Constructor which takes a Struct or Arc implementing a trait

I have a struct which holds an Arc of a dynamic trait object.
For convenience, I want to have a constructor which either takes a struct and turns that into an Arc or directly takes an Arc. However, I haven't found a way which satisfies the compiler.

Minimal example:

use std::sync::Arc;

trait Shape { }

struct Sphere;

impl Shape for Sphere { }

struct Mesh {
    shape: Arc<dyn Shape>,
}

impl Mesh {
    fn new(shape: impl Into<Arc<dyn Shape>>) -> Self {
        Mesh { shape: shape.into() }
    }
}

fn main() {
    let _ = Mesh::new(Sphere);
    let _ = Mesh::new(Arc::new(Sphere));
}

You'll want to make new take in anything that implements Shape, then internally wrap that in an Arc. You can do this by either using impl Shape as type, or with a generic type T with a bound T: Shape. You'll also need to include a 'static bound, since a Arc<dyn Shape> implies that the contained type is 'static.

use std::sync::Arc;

trait Shape { }

struct Sphere;

impl Shape for Sphere { }

struct Mesh {
    shape: Arc<dyn Shape>,
}

impl Mesh {
    fn new(shape: impl Shape + 'static) -> Self {
        Mesh { shape: Arc::new(shape) }
    }
    
    fn new_v2<T: Shape + 'static>(shape: T) -> Self {
        Mesh { shape: Arc::new(shape) }
    }
}

fn main() {
    let _ = Mesh::new(Sphere);
    let _ = Mesh::new_v2(Sphere);
}

If you want to support impl Shape, Arc<impl Shape>, and perhaps also Arc<dyn Shape> arguments, you can create your own trait

trait IntoArcDynShape {
    fn into_arc_dyn_shape(self) -> Arc<dyn Shape>;
}
impl<T: Shape + 'static> IntoArcDynShape for T {
    fn into_arc_dyn_shape(self) -> Arc<dyn Shape> {
        Arc::new(self)
    }
}
impl<T: Shape + 'static> IntoArcDynShape for Arc<T> {
    fn into_arc_dyn_shape(self) -> Arc<dyn Shape> {
        self
    }
}
impl IntoArcDynShape for Arc<dyn Shape> {
    fn into_arc_dyn_shape(self) -> Arc<dyn Shape> {
        self
    }
}

Rust Playground

Note however that this does prevent you from implementing Shape for Arc<…> itself.

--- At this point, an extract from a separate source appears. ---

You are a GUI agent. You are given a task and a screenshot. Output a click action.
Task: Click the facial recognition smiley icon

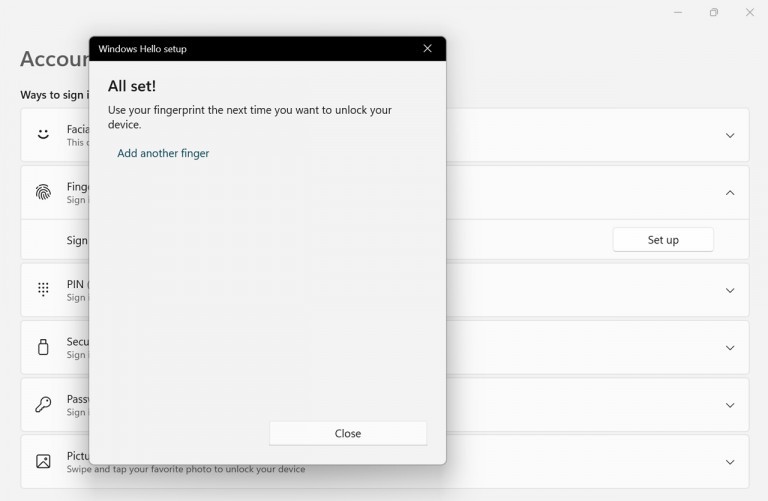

What about just implementing From?

1 Like

This does, however, not work when I already have an Arc and want to supply it to the constructor.

(Updated the example to include that case)

Thanks, but in my actual code, the struct holds two Arcs, so I would need to implement all combinations manually, which I'd rather not do.

Thanks, that's exactly what I'm looking for. I'm not a huge fan of creating an extra trait for it, but I guess I'll have to work with it.